- _Aim_
Copy everything from the line containing "856x948 pixels. How" down to the line containing "Looking at the" word for word, leaving out the pictures.
■ ■ ■ ■ ■ ■ ■
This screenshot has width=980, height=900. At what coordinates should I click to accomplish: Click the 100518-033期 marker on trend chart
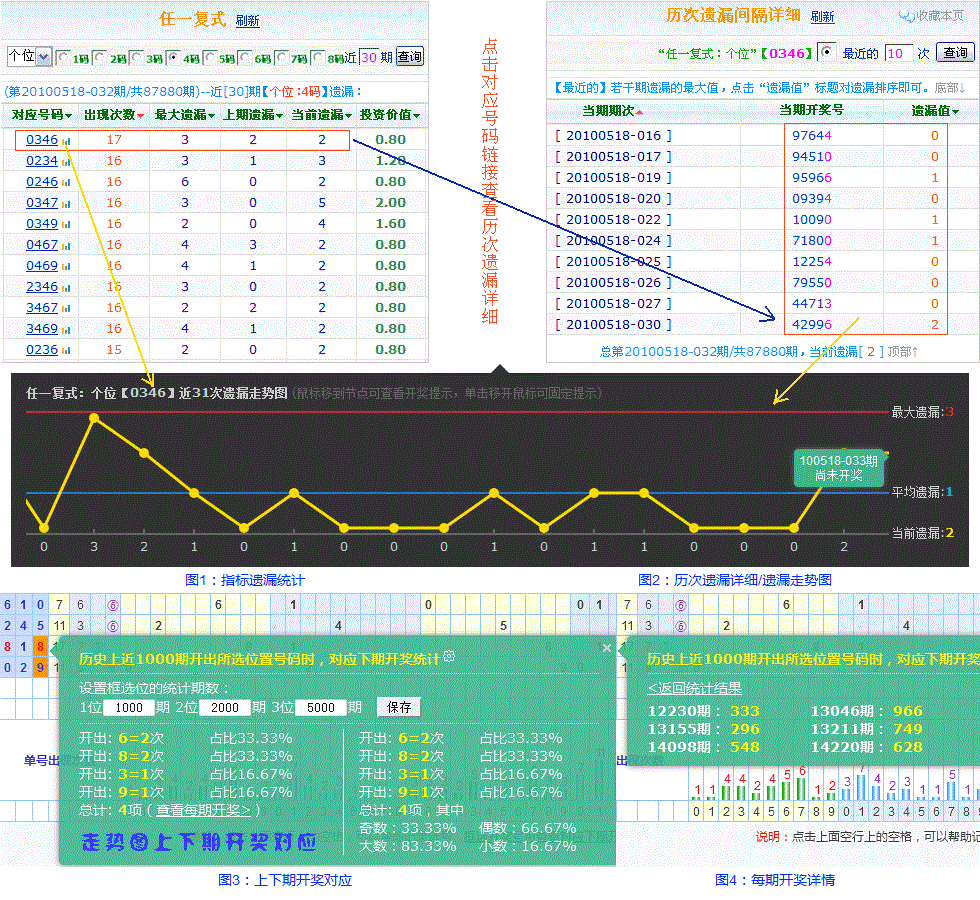838,468
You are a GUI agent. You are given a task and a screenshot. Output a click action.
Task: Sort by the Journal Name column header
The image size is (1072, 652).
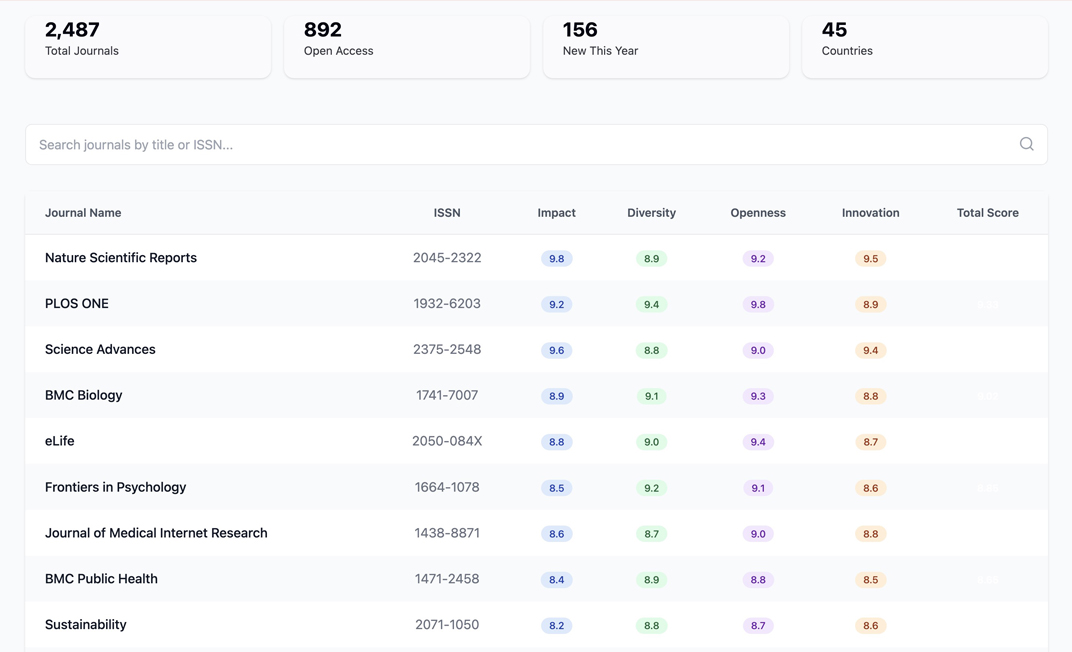tap(83, 213)
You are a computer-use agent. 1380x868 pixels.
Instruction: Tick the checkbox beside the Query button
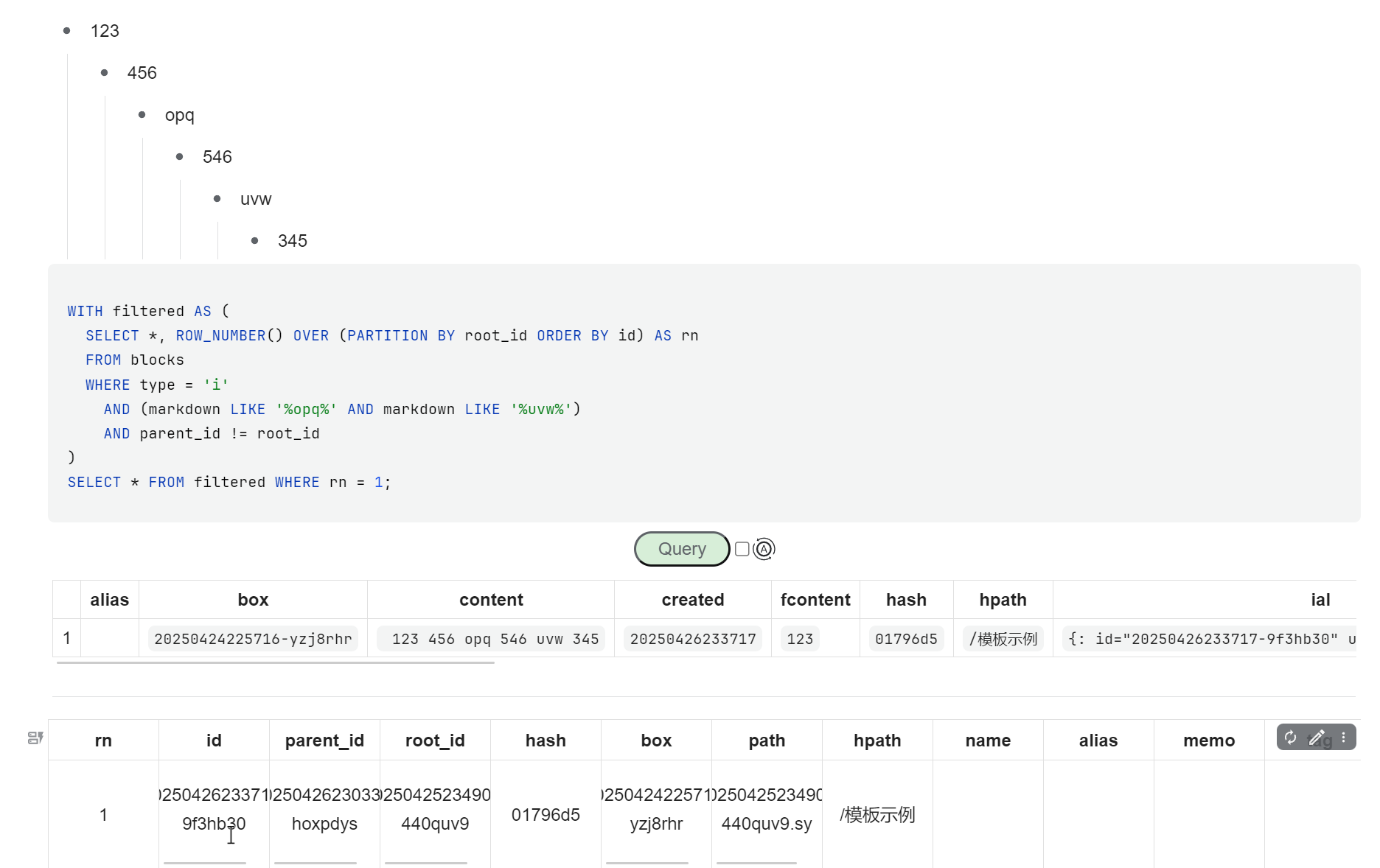pos(742,549)

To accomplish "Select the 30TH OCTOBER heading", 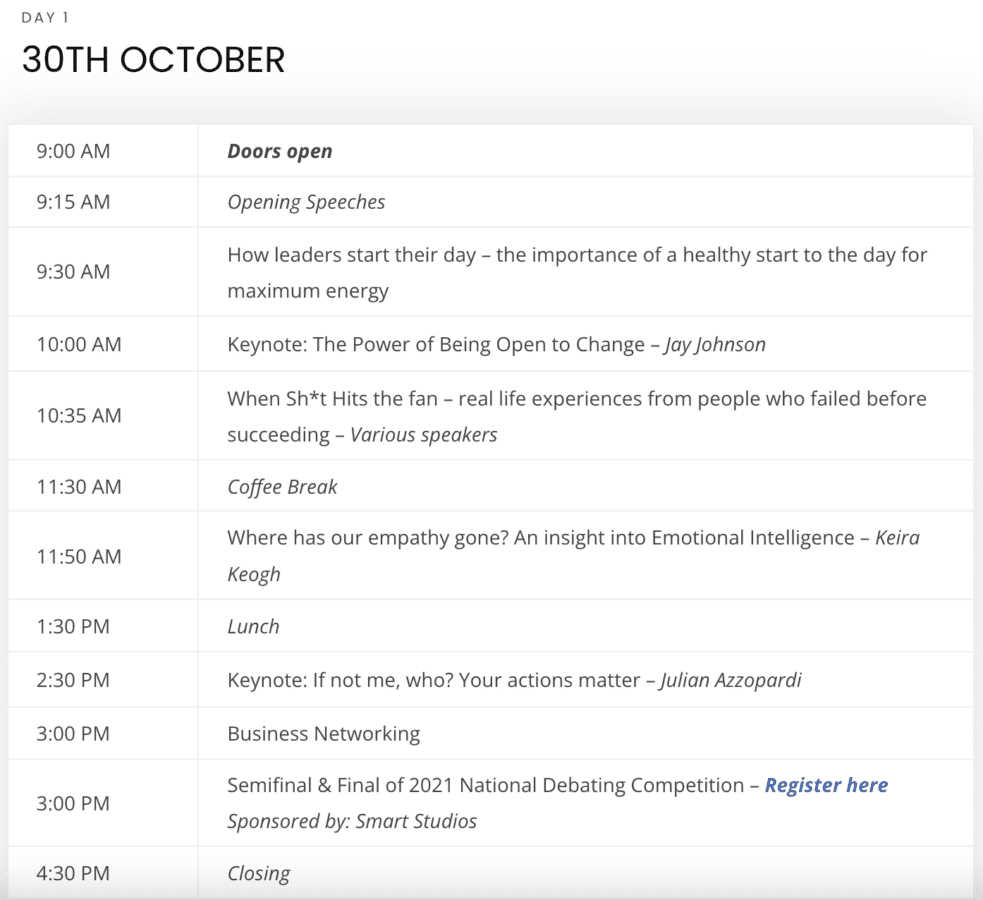I will tap(154, 60).
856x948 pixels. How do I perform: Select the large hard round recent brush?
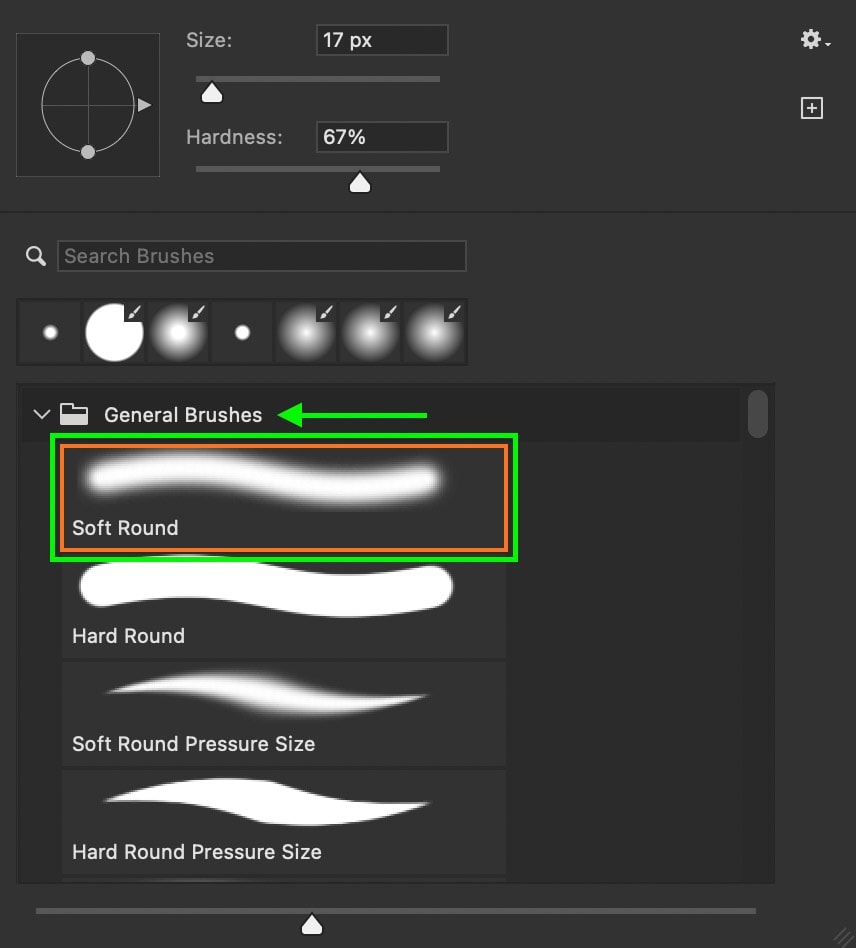pos(114,332)
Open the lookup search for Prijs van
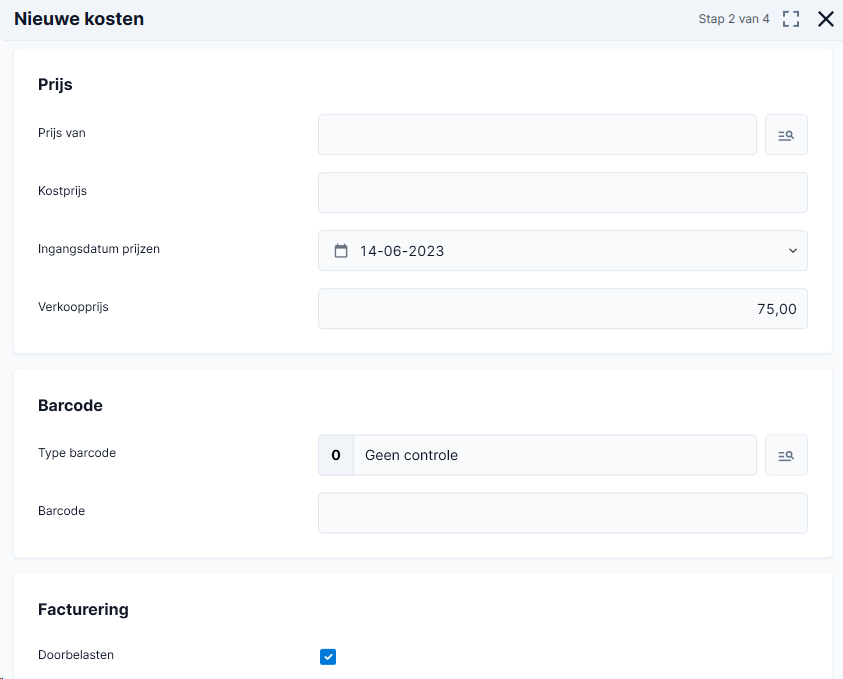The image size is (843, 679). click(x=786, y=134)
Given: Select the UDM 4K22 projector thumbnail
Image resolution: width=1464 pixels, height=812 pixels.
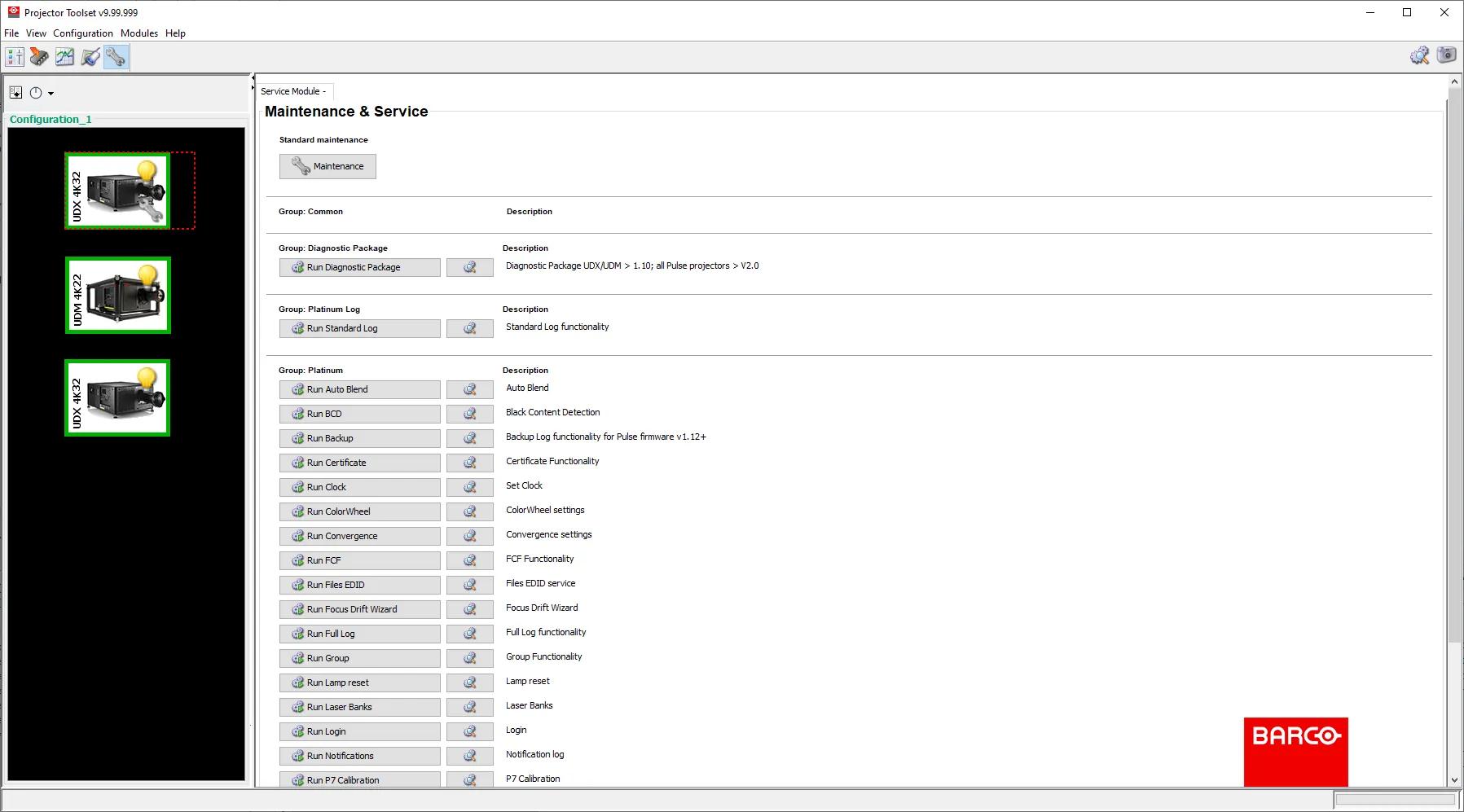Looking at the screenshot, I should [118, 296].
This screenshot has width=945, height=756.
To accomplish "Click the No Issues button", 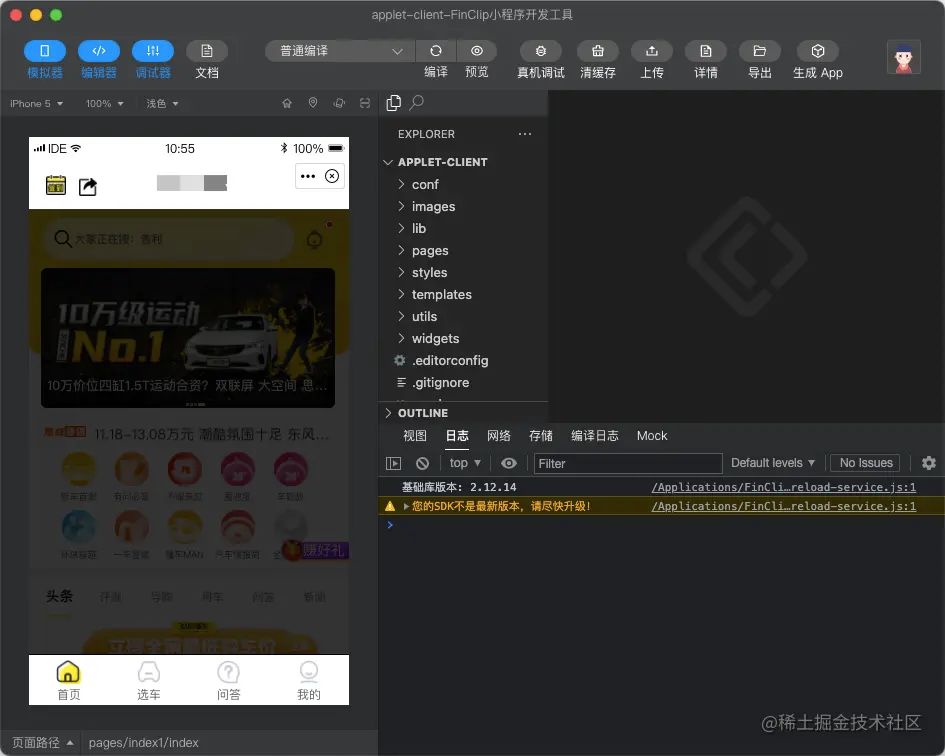I will (866, 463).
■ ■ ■ ■ ■ ■ ■
- _Correct result_
856x948 pixels. How do I perform: Select the large hard round recent brush?
pos(114,332)
Open the lookup search for Prijs van
The image size is (843, 679). click(x=786, y=134)
Given: Select the UDM 4K22 projector thumbnail
Image resolution: width=1464 pixels, height=812 pixels.
Looking at the screenshot, I should [118, 296].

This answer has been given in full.